Earlier this year, Stephen Mulrain wrote a
blog post on the Supreme Court of Canada's (SCC) decision
in Hryniak v Mauldin, 2014 SCC 7
(Hryniak). As discussed in that post, this decision
expanded the interlocutory powers of the court under summary
judgment with reference to Ontario's Civil Procedure Rules
20.04(2.1) and (2.2). At the time of this decision, it was unclear
whether the other provinces would apply the same principles as were
celebrated by the SCC regarding the expanding role summary judgment
motions should take in our legal system. Alberta's Court of
Appeal (ABCA) and Court of Queen's Bench (ABQB) have now
considered the SCC's decision in Hryniak and have elucidated
the evolving nature of summary judgment in Alberta.
Summary of Hryniak
In summary of the decision in Hryniak, the SCC outlined
that the court process should promote and permit dispute resolution
at the point when such just resolution is possible, which may well
be prior to trial. The SCC held that an application for summary
judgment should resolve an action before trial if the judge
"is able to reach a fair and just determination on the
merits" (para 49).
Interpretation in Alberta
In Windsor v Canadian Pacific Railway Ltd,
2014 ABCA 108 (Windsor), the ABCA addressed the
application of summary judgment motions in light of the SCC's
recent decision on the matter in Hryniak. Although
Hryniak was decided under Ontario's Rule 20.04, the
ABCA in Windsor held that the principles in Ontario's
Rule are consistent with Alberta's modern summary judgment
practice as outlined in the Alberta Rules of Court, Rule 7.3. Both
Ontario and Alberta's summary judgment rules are dispute
resolution procedures aimed at avoiding entrance into the trial
system. Alberta's Rule 7.3(1) states:
A party may apply to the Court for summary judgment in respect
of all or part of a claim on one or more of the following
there is no defence to a claim or part of it;
there is no merit to a claim or part of it;
the only real issue is the amount to be awarded.

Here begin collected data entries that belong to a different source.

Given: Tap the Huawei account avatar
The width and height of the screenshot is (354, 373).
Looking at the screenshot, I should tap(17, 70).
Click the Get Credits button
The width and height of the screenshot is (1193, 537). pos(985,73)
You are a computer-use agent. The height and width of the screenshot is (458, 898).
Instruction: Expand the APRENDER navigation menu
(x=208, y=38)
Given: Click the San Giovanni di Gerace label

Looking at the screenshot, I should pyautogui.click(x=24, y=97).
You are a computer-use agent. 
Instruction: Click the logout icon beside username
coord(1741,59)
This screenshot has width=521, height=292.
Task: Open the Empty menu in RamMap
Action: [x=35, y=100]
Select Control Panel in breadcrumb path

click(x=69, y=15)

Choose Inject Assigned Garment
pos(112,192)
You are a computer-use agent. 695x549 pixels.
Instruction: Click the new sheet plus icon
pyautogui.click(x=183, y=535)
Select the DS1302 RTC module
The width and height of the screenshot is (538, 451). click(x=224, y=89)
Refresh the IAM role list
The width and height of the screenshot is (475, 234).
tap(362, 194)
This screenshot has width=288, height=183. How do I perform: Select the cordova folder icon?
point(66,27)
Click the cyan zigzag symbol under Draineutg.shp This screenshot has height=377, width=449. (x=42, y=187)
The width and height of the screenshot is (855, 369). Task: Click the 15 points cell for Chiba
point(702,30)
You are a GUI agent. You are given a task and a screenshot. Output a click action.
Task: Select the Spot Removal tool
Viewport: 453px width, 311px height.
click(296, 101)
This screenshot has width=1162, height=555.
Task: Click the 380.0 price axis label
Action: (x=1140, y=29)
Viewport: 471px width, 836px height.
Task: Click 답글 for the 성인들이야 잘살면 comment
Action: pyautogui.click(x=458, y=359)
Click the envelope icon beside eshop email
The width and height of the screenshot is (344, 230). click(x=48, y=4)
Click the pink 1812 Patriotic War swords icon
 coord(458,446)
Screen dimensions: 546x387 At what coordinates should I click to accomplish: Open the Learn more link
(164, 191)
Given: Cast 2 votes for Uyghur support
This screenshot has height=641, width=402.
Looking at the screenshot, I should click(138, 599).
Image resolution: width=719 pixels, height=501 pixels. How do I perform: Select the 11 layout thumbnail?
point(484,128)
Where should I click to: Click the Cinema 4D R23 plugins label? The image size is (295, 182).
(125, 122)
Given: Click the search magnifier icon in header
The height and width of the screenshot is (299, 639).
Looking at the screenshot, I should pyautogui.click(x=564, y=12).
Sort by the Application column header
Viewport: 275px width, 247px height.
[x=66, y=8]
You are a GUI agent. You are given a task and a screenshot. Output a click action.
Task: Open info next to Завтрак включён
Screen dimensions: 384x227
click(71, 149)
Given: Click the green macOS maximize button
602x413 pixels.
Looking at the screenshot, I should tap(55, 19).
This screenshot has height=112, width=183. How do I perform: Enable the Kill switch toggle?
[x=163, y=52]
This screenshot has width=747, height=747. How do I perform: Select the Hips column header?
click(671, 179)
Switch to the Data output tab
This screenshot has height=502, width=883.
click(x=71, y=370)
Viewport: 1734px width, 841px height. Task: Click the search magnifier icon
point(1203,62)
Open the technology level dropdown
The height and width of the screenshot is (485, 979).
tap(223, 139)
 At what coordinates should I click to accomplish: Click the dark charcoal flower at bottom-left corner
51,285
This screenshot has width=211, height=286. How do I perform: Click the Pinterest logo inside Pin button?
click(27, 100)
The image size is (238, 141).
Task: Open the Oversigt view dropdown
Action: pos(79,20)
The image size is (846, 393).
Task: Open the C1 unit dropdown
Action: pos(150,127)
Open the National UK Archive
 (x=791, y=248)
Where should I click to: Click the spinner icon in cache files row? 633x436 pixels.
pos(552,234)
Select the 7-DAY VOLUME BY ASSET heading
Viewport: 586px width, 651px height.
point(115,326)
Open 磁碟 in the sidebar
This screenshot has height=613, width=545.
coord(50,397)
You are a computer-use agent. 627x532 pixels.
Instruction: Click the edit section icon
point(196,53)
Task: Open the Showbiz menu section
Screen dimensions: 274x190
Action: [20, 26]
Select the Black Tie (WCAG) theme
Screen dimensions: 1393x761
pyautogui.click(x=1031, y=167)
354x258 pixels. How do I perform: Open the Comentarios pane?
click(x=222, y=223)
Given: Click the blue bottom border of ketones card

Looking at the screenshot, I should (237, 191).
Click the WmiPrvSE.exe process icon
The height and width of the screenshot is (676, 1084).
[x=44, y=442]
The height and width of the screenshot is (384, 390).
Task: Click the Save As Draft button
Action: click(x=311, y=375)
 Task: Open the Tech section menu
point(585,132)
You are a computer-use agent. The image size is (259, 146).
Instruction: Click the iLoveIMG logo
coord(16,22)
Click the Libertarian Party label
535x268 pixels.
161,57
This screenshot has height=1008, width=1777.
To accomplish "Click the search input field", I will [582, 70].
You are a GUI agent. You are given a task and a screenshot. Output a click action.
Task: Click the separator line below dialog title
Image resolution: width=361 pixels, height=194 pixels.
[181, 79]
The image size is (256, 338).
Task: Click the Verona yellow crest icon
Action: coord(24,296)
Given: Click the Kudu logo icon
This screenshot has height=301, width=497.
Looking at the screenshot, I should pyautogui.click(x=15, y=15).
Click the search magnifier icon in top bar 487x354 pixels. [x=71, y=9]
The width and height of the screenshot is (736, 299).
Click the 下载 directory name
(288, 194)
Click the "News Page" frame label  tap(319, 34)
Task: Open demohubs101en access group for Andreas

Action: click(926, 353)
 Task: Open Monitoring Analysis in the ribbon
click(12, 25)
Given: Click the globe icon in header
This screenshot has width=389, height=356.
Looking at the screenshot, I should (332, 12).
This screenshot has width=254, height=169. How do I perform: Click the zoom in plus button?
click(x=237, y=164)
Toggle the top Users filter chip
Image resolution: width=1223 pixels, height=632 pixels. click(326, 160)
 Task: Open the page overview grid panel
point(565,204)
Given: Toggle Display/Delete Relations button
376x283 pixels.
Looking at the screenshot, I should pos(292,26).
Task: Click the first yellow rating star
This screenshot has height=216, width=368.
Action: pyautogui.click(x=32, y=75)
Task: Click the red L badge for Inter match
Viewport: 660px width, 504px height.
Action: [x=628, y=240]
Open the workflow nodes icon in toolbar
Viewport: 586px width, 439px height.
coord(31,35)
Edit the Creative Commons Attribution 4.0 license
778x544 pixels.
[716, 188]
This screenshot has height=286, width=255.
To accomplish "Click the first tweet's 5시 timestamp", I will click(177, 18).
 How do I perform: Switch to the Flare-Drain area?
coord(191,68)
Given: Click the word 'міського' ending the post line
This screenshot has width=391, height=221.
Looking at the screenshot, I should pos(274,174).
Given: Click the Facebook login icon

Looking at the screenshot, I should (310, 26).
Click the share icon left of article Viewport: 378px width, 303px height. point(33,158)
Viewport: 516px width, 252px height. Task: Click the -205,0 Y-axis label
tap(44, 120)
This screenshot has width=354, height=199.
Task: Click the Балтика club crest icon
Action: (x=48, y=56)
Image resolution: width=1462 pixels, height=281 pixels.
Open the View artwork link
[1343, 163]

The ABCA interpreted Rule 7.3 by applying the principles
endorsed by the SCC in Hryniak, stating that the modern
test for summary judgment is to "examine the record to see if
a disposition that is fair and just to both parties can be made on
the existing record" (para 13).
After Windsor was decided, Master Schlosser of the ABQB
in 1214777 Alberta Ltd and Cathy Bujold v 480955
Alberta Ltd, 2014 ABQB 301 (1214777 Alberta),
proposed a "roadmap approach" to be taken by the courts
in summary judgment applications in Alberta. This approach
clarifies the treatment of evidence in summary judgment
applications in Alberta and involves 5 steps following the initial
application of the test for summary judgment as outlined in
Windsor, above. If the court determines that, upon
examination of the record, a disposition that is fair and just to
both parties can be made, Master Schlosser suggests that the court
must then engage the following analysis (1214777 Alberta,
The court is to presume that the best evidence from both sides
is before the court, and the summary judgment application is to be
made on the evidence before the court.
The court must ask whether a negative inference can be drawn
from the absence of evidence on certain points.
The court must consider what evidence is admissible under
summary judgment application.
Where a conflict in the evidence is present, the court must
consider if it can it be resolved on cross examination.
The court must examine the evidence. In doing so, Master
Schlosser cites the Ontario Superior Court decision in Pammett v Ashcroft, 2014 ONSC 2447,
in which the court found that on summary judgment
"The court may assess the sufficiency of the evidence,
admissibility of evidence and reliability of evidence without
access to enhanced fact finding powers. The court may also apply
the law to the facts without deciding a genuine question of
law." (para 28)
The Bottom Line
The decision in Windsor echoes the principles outlined
in the Alberta Rules of Court favoring efficient dispute
resolution. Rule 1.2(1) states, "the purpose of these rules is
to provide a means by which claims can be fairly and justly
resolved in or by a court process in a timely and cost-effective
way." Moving forward, it will be interesting to see if, and
how, the approach to summary judgment application evolves given the
renewed focus on efficiency and the underlying principles of the
It is still to be seen whether Master Schlosser's
"roadmap approach" will gain traction in the Alberta
court system. However from the perspective of litigants, an
argument can be made for its endorsement, as it would provide
greater clarity and certainty in how the test for summary judgment
is applied in practice by the courts.